- Read the Book of Mormon. A few months ago, in the week leading up to stake conference, I was feeling discouraged. My weaknesses and failures were weighing on me, and I doubted my ability to do the things God asked. I couldn’t see the next step to take in my life. I went to stake conference with a prayer in my heart to know what one thing I could do to move forward. The answer was simple, sweet, and clear: read the Book of Mormon. I was immediately filled with joy and gratitude. This was something I could do! I felt the Lord’s love and assurance that as I was diligent in reading His word, He would lead me along. Reading every day doesn’t fix all my problems, but it gives me the spiritual strength I need to face them.
- Go to institute. When I was first transitioning to this new stage a year ago, I felt like I couldn’t get a grip on my life.
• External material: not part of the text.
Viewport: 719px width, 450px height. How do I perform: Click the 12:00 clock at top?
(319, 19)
I didn’t know anyone, I didn’t know what I wanted to be when I grew up, I couldn’t seem to get my schedule under control, it seemed like nothing I was doing mattered to anyone, and I didn’t know how to fix it. Progress in general felt excruciatingly slow. The answer to that prayer was also simple: go to institute. In my first class, we talked about how “by small and simple things are great things brought to pass” (Alma 37:6), and it was as if life snapped back into perspective. The great moments in life are culminations of many, many small ones, and I knew that by doing the small things, like reading my scriptures, praying, and going to institute, I would build a life worth living.
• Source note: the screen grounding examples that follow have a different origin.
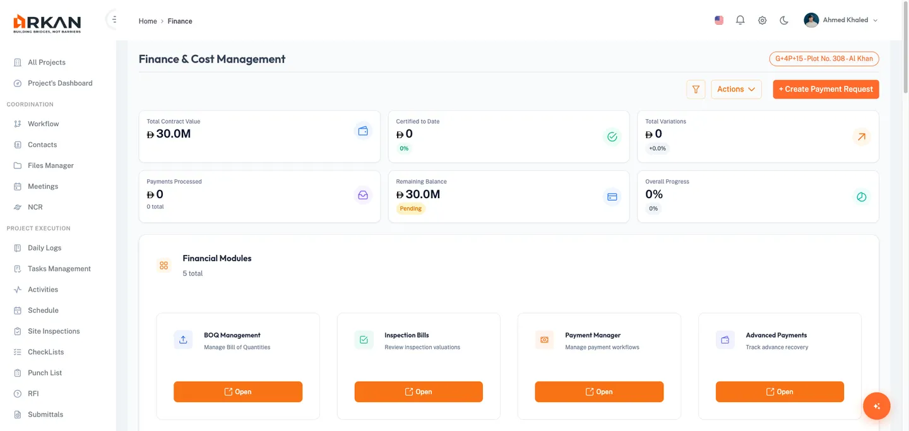This screenshot has width=909, height=431.
Task: Select Finance in the breadcrumb trail
Action: pos(180,21)
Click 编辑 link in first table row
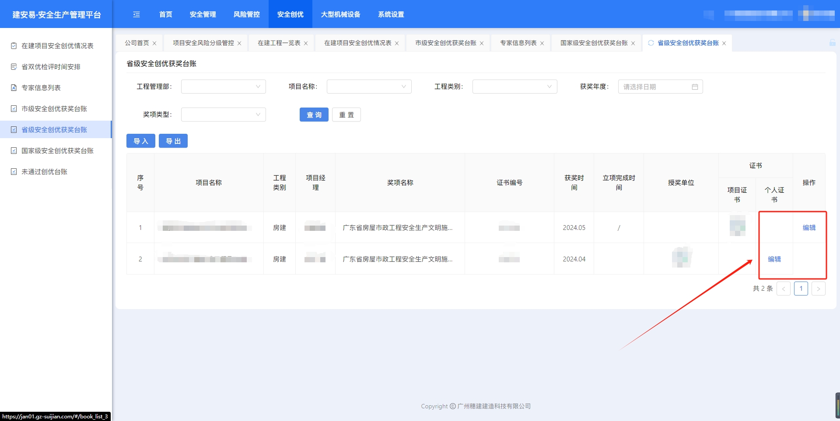 809,228
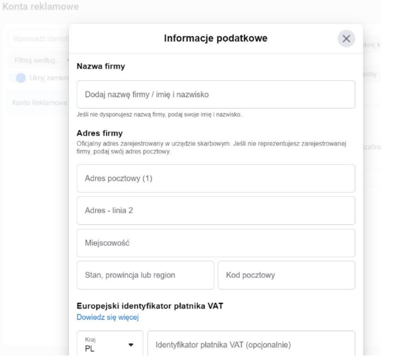The width and height of the screenshot is (397, 362).
Task: Click into the Miejscowość field
Action: pyautogui.click(x=216, y=243)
- Practice self-compassion. In case you haven’t guessed, I’m often hard on myself for not having life figured out. Over the past year I’ve become more conscious of the way I talk to myself and tried to counter my self-critical thoughts with cutting myself some slack and telling myself that no matter what I do or don’t do, I am worthy of love and belonging. God loves me not for my accomplishments but because I am His, and I can love myself because I am a child of God with infinite worth, even though I don’t have everything figured out.
- Remember that the wilderness days are part of the journey, and God is at the helm. Young adulthood is a transitory stage when it comes to relationships, career, physical location, and other aspects of life, and the future seems uncertain and the ground unsteady. Recently as I began the Book of Mormon again, I realized that Nephi was probably a lot more like me than I first thought. I think sometimes we put him on a pedestal as the faithful one who was always self-assured and always had perfect trust in God and always knew exactly what he was doing, but I don’t think that’s the case. There were times when he was uncertain, “not knowing beforehand the things which [he] should do” (1 Nephi 4:6), and though he saw extraordinary miracles, there were many days in the wilderness that were downright awful or where nothing happened worth writing about. But every day in the wilderness was another step toward the promised land, and I can have confidence on my wilderness days that the Lord is leading me, like Nephi, to “a far better land of promise” (Alma 37:45).
As I go through each day, sometimes feeling like I’m walking in the dark, I’m reminded of the last verse of my favorite hymn, “Lead, Kindly Light”:
So long thy pow’r hath blest me, sure it still
Will lead me on
O’er moor and fen, o’er crag and torrent, till
The night is gone.
As I look back over my life, I can see how God has led me through the years. With that knowledge, I can turn my face forward, put my hand in His, and say, “Lead thou me on.” I don’t need to see my way in the dark, because He knows the way. He is the Way, and with Him, even in the midst of my quarter-life crisis, I can have peace.